ALWAYS have headroom on all sides. You need them for both cropping to your required aspect ratio and for filling your bleeds. This works for personal 4R prints up to professional publications like magazines with sizes/ratios ranging from 8x10, 8.5x11, to A4s and 9x12s. Bleeds is where you lay out your photo in a full-page with the intentions that your sides will be cut intentionally but is there since printing and cutting is never perfect. You allow the printer up to 3mm usually to have this margin of error for the trim. So if you don't have this, the printer will either just print a shade of rich black, white, a mirrored version for you edges, or zoom in your photo even more so we can fill your bleed gaps. Think of yourself as a videographer -- Cinema cameras always have these rectangular crop guides with margins that still capture footage outside these guides knowing they will intentionally be crop out or be used by editors for leeway in editing.

Tip2:
Most commercial presses use FOGRA39 as a baseline for CMYK color profiles. To predict and more or less control the final outcome of your print, always put down the brightness of your monitor to match a white piece of paper at the base of your monitor. Then use Photoshop's softproof mode in FOGRA39 with black ink and paper simulation. Depending on your printer, they may or may not use Black Point Compensation -- in our case as a printer, we don't turn it on so we can maintain the vibrance of your colors. Turning it on preserves the details in your deep blacks at the expense of washing out your colors (which is print's way of increasing brightness).
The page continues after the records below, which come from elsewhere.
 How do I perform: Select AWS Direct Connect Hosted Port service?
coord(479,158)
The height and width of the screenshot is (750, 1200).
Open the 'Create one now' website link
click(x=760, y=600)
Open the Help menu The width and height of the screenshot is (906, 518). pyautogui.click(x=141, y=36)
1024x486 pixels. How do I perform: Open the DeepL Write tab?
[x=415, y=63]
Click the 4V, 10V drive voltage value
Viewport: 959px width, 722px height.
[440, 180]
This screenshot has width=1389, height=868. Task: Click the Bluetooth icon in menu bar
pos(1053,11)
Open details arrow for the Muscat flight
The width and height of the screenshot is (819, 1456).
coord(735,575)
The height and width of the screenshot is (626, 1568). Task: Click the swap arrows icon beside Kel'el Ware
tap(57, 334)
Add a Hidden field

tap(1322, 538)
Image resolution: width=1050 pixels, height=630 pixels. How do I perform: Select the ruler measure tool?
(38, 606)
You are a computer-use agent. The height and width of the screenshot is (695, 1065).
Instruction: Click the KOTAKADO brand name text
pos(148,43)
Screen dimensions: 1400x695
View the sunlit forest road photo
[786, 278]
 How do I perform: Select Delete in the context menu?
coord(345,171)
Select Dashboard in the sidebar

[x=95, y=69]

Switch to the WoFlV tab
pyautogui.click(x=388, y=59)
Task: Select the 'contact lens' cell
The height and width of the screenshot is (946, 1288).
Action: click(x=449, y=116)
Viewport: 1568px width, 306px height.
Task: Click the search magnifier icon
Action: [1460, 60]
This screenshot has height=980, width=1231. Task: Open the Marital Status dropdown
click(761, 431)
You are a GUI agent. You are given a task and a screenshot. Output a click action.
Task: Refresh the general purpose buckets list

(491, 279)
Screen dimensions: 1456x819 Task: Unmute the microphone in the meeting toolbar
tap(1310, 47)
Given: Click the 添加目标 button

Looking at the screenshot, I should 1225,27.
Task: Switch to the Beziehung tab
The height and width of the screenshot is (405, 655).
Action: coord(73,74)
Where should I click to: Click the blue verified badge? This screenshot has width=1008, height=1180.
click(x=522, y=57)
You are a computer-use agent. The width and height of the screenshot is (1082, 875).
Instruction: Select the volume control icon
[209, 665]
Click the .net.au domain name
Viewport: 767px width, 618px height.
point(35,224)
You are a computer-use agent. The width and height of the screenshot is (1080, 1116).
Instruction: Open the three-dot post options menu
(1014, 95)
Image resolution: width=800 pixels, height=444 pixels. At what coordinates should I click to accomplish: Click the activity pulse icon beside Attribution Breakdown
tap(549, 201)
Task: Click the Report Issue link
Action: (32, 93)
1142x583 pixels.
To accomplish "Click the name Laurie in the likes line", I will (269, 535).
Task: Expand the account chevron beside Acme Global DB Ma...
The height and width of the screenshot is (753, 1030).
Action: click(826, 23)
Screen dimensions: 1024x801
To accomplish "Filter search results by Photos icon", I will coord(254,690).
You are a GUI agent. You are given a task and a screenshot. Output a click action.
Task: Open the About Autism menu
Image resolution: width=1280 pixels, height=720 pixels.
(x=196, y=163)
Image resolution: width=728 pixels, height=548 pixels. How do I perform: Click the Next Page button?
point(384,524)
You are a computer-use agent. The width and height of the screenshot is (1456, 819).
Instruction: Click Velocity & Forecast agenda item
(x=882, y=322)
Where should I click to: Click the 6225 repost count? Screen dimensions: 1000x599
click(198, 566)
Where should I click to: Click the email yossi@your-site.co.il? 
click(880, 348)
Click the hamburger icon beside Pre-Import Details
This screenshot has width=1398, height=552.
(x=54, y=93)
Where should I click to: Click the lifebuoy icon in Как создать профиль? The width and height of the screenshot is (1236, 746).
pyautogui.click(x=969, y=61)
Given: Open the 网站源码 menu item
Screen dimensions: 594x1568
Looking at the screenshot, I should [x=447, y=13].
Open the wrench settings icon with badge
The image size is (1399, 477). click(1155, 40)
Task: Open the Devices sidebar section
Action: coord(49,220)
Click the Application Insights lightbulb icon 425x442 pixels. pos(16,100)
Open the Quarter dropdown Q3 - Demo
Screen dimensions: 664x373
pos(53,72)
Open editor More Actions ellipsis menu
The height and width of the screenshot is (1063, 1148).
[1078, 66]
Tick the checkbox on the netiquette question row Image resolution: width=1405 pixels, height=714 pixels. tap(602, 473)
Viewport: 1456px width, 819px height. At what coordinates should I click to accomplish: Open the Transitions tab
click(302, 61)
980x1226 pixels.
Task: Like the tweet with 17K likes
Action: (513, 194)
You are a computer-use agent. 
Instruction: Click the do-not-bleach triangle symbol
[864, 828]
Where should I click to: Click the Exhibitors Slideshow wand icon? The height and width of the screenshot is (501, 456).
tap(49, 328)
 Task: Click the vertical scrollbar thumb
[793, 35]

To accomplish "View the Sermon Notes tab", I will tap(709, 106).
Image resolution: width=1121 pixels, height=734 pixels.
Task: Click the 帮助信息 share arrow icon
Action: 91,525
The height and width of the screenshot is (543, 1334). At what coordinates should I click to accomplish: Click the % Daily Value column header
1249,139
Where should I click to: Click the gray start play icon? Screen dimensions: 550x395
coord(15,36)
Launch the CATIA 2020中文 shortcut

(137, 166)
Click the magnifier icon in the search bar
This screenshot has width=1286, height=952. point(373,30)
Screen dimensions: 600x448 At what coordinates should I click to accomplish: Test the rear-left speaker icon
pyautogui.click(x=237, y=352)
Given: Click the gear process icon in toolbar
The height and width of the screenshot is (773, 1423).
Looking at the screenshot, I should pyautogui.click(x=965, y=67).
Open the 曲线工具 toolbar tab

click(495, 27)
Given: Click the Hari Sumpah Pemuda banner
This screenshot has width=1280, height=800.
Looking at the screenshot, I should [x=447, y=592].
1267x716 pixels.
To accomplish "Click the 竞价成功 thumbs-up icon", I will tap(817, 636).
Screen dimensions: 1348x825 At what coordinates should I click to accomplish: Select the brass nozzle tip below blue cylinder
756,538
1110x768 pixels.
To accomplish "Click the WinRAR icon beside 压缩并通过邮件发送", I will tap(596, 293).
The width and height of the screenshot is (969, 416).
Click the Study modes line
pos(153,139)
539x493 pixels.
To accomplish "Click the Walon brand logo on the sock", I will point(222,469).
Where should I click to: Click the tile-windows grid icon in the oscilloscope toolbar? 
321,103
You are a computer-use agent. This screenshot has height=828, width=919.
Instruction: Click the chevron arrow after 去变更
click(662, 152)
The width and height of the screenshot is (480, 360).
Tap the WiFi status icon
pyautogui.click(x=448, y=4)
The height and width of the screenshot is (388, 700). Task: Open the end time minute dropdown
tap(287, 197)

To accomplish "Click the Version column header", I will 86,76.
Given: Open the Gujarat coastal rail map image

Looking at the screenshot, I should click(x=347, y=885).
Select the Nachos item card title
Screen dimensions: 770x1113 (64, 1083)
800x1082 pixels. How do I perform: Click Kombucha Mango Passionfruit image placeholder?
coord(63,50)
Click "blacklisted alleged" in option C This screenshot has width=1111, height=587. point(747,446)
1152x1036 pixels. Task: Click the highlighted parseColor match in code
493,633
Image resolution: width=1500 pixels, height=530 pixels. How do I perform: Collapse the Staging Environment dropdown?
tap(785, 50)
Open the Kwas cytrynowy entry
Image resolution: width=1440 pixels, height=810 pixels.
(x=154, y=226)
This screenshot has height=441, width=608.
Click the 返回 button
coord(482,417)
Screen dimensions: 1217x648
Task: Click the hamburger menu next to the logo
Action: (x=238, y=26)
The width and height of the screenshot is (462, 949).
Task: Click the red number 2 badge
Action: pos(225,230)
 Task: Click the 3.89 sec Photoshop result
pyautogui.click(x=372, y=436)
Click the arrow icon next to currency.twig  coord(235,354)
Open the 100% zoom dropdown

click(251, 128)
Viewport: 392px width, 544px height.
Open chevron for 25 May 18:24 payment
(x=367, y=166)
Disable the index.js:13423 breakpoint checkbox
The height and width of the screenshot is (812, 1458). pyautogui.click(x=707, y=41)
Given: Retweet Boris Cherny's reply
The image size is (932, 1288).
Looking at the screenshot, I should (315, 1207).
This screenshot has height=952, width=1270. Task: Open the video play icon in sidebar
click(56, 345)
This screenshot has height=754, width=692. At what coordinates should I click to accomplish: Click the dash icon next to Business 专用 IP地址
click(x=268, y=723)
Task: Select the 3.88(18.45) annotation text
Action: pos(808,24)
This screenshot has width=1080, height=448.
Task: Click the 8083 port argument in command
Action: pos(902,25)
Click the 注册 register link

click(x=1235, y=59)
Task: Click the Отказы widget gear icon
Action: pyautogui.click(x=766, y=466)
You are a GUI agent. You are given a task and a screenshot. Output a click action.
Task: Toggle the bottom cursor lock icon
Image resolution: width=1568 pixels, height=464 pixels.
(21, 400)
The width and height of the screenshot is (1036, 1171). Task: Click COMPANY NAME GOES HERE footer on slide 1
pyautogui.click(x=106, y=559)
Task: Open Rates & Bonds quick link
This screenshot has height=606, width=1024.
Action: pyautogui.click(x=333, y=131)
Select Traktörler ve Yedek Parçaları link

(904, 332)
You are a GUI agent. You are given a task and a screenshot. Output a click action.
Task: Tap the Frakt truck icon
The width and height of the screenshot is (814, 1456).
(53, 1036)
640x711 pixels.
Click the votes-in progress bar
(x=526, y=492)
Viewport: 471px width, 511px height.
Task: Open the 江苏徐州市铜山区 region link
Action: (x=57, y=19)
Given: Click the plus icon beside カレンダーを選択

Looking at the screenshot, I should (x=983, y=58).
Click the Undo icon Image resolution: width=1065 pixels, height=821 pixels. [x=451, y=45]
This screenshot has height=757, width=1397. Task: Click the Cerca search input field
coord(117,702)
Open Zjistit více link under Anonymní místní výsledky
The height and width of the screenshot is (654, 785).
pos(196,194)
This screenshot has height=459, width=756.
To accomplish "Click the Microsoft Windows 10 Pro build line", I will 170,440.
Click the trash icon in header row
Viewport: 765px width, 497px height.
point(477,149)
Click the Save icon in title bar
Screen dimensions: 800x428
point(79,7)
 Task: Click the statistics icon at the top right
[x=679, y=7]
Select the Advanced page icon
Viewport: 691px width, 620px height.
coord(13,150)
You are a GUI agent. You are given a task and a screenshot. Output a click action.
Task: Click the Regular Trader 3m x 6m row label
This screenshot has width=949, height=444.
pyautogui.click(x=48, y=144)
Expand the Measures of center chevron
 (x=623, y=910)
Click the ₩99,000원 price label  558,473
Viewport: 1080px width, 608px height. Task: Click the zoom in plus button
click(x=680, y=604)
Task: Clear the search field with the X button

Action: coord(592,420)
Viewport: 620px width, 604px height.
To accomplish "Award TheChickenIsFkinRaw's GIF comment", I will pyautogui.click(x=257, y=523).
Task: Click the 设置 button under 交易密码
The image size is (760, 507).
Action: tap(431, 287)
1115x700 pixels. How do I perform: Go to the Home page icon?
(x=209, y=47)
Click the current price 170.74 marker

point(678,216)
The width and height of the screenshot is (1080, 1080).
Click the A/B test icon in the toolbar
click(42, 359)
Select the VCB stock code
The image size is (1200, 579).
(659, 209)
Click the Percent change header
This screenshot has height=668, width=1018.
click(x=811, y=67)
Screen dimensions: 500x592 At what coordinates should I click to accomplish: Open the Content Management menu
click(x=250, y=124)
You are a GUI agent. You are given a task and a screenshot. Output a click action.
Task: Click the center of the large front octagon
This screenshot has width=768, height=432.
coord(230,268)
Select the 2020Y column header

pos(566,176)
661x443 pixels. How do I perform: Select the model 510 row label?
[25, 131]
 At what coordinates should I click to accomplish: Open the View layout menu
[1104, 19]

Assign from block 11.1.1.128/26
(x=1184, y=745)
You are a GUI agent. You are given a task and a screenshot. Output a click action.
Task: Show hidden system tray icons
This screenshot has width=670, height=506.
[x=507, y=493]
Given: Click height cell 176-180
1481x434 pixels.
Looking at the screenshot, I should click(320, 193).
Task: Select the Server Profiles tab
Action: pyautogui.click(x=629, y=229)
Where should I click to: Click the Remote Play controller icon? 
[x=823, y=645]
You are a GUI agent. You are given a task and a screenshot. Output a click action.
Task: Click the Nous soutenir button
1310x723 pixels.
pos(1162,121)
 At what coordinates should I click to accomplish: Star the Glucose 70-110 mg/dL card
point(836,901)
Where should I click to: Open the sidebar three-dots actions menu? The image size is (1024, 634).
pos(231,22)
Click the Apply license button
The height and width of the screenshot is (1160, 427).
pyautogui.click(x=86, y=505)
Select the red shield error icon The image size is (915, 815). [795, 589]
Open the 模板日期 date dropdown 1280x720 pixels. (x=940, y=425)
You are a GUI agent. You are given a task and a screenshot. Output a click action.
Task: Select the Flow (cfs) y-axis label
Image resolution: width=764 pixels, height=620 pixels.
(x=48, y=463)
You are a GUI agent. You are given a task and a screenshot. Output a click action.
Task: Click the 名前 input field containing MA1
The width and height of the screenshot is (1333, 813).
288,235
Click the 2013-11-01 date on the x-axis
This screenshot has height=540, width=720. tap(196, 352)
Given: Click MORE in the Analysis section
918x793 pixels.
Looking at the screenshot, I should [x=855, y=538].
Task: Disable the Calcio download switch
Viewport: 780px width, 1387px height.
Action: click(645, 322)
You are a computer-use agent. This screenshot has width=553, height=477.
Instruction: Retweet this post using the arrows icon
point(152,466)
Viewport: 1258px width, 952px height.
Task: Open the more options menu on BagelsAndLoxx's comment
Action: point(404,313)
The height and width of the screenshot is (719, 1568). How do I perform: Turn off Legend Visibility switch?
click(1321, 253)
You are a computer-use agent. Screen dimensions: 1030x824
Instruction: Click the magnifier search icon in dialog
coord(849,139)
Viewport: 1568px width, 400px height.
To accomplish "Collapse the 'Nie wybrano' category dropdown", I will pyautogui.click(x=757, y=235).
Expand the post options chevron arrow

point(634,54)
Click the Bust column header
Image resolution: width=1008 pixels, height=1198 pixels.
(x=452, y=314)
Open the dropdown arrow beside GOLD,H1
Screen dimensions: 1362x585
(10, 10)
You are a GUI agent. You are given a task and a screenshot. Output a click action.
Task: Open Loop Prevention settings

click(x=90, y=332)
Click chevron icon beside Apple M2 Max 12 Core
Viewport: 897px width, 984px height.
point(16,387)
You can work while in this mode to create a "print" version of your work to recover unprintable colors or flattened details. As a person inside whose job used to be to match our clients' monitors who know squat about optimizing and designing for print, I notice that with people with normal monitors, I at least have to add Brightness+20 to 25; For bright monitors, I at least have to add Brightness+40 to 50. I might then remap certain unprintable colors that become "flat" like reflex blue to closer to cyan-ish (C100M60) and fruit orange to closer to vermillion (M40Y100).

If you have your printer's go ahead, you can also convert your work to CMYK using Photoshop's Convert To Profile command and using FOGRA39 as your target CMYK profile. You may also use whatever profile your printer uses or if they provide you with one. If working with uncoated papers, FOGRA29 is a good reference point. You can play around with Black Point Compensation and a host of rendering techniques to preserve your RGB work. Usually its Relative Colorimetric, but my favorite is Perceptual for photos. It is less accurate color-wise, but it preserves the impact of a photo and usually a good perception of your photo in print.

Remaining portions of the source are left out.